== DATA FOR THIS TASK ==

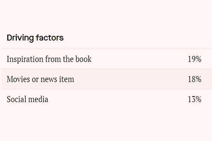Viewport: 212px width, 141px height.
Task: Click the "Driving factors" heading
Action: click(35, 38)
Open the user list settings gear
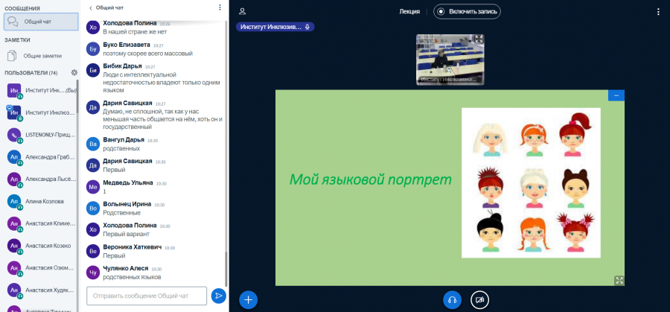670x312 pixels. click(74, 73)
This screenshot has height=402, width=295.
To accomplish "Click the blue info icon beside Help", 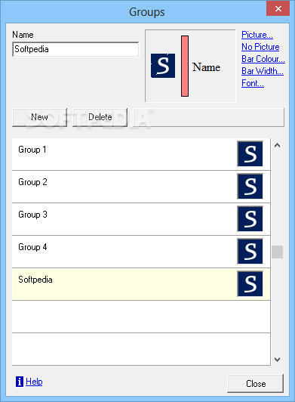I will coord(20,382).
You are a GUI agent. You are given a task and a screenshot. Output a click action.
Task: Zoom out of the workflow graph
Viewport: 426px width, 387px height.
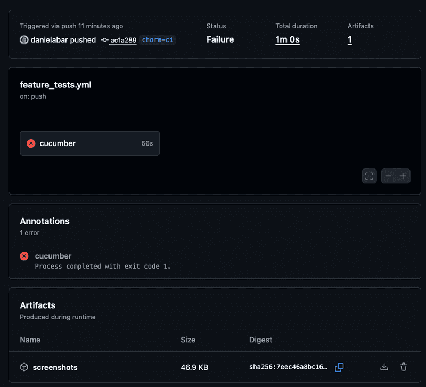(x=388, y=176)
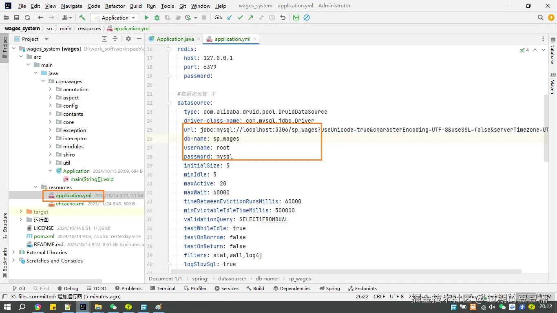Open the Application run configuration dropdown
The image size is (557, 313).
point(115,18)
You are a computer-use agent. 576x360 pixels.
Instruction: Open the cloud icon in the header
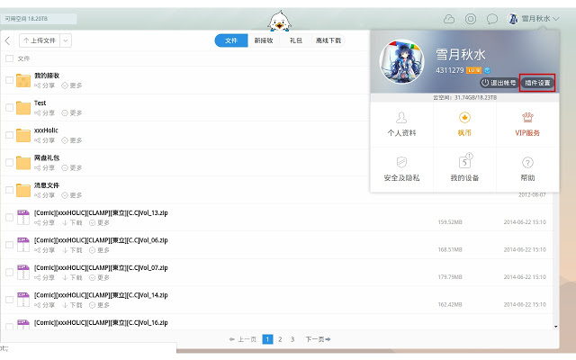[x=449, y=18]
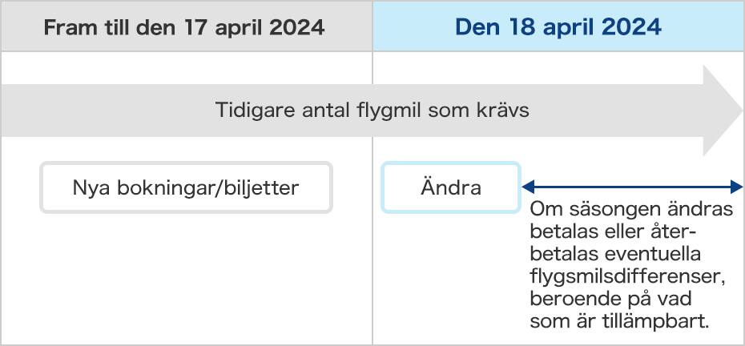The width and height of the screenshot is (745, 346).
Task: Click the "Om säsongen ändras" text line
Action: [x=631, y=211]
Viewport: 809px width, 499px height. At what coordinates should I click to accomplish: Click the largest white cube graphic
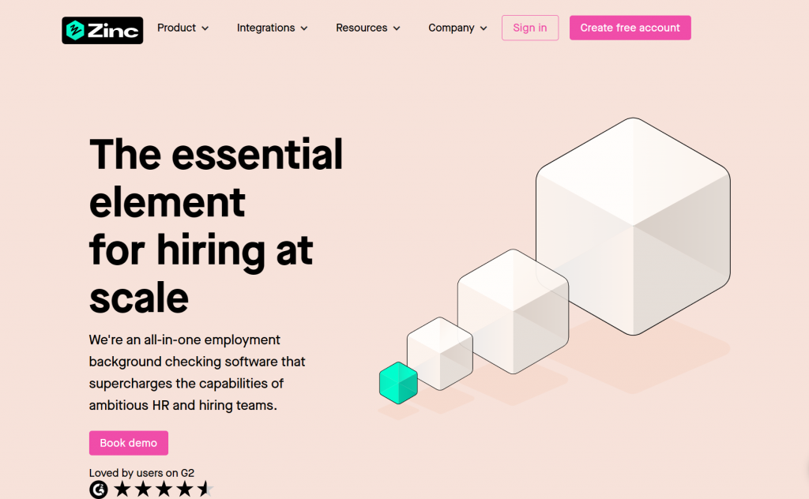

===

WHAT THIS TASK INVOLVES -> Once you have identified the lines above that contain "agent", copy each of them.

EXERCISE ANSWER ->
You are a GUI agent. You are given a task and a screenshot. Output a click action.
You are a computer-use agent. 576x360 pixels.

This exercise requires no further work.